* BEGIN MATERIAL SUPPLIED *

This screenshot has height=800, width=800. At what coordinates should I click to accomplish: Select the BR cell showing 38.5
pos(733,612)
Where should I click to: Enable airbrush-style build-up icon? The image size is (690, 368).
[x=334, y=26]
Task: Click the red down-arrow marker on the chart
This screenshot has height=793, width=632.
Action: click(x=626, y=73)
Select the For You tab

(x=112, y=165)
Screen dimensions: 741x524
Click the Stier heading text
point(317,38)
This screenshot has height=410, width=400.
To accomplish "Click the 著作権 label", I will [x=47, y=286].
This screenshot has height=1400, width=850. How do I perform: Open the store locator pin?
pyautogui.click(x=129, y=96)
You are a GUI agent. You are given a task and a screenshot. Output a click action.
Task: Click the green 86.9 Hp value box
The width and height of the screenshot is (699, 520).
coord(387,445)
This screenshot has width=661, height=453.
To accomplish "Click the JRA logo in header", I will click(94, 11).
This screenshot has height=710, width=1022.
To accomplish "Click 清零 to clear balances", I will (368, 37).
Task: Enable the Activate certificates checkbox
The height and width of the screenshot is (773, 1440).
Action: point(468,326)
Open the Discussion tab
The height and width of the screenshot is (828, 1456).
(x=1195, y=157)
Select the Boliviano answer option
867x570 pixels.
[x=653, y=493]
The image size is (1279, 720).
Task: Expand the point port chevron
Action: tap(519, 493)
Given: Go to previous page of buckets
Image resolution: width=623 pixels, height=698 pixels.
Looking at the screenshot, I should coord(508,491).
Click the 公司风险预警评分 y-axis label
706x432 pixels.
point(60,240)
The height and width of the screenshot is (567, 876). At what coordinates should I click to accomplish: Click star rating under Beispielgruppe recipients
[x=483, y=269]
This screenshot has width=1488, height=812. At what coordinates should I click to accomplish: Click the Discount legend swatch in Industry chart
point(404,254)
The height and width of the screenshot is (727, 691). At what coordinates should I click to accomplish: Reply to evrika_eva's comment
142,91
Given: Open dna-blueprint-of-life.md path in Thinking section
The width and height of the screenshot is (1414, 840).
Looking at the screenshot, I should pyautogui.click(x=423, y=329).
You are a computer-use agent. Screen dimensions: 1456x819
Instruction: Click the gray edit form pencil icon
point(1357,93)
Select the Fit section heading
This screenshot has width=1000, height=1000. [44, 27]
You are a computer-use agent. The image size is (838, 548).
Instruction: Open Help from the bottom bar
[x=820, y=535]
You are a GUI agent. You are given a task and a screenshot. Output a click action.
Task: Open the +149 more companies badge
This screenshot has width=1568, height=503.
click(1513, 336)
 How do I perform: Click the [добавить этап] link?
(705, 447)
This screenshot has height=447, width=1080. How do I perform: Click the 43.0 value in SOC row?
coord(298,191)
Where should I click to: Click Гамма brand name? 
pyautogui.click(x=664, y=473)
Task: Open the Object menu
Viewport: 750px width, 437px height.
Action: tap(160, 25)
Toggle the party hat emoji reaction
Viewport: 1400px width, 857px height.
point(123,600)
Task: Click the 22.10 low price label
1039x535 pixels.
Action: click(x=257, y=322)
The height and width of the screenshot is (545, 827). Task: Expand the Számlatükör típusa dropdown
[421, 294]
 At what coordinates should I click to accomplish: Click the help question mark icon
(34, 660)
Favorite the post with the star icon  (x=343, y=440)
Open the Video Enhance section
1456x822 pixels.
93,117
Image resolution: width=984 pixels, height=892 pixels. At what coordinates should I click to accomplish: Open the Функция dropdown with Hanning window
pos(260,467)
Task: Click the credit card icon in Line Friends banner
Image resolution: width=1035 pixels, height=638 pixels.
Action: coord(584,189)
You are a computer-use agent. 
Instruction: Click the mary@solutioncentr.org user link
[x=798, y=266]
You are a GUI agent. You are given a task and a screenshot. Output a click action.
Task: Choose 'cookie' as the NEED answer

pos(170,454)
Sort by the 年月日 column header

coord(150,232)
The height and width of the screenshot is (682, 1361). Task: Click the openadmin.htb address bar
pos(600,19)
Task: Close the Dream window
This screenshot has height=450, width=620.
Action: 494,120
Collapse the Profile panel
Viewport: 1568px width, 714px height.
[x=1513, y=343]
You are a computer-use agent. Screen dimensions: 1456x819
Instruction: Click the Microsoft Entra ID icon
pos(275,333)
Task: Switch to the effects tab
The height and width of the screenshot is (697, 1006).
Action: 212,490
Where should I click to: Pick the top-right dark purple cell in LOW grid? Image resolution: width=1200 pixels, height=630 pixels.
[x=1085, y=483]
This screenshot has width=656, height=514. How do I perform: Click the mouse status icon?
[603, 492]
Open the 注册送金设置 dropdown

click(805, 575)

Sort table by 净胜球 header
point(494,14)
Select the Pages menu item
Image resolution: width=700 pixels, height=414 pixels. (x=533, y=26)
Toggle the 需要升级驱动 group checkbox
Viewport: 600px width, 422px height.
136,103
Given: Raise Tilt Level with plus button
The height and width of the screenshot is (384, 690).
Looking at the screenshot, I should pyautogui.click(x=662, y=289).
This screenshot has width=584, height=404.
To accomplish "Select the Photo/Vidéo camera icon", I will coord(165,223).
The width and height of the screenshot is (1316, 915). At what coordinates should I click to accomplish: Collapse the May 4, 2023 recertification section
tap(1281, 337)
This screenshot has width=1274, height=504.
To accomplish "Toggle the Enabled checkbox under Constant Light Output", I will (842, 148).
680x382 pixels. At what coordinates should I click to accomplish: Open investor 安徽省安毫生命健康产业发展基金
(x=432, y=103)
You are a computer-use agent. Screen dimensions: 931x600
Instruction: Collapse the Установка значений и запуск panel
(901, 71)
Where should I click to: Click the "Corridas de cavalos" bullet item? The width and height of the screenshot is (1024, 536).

* END MATERIAL SUPPLIED *

**PROBLEM STATEMENT**:
Gather every line of the records above that contains the word "Where", and copy each one out in full.

**CORRECT RESULT**:
Where should I click to: Enable airbrush-style build-up icon? The image size is (690, 368).
Where should I click to: Click Гамма brand name? 
Where should I click to: Pick the top-right dark purple cell in LOW grid? Image resolution: width=1200 pixels, height=630 pixels.
Where should I click to: Click the "Corridas de cavalos" bullet item? The width and height of the screenshot is (1024, 536).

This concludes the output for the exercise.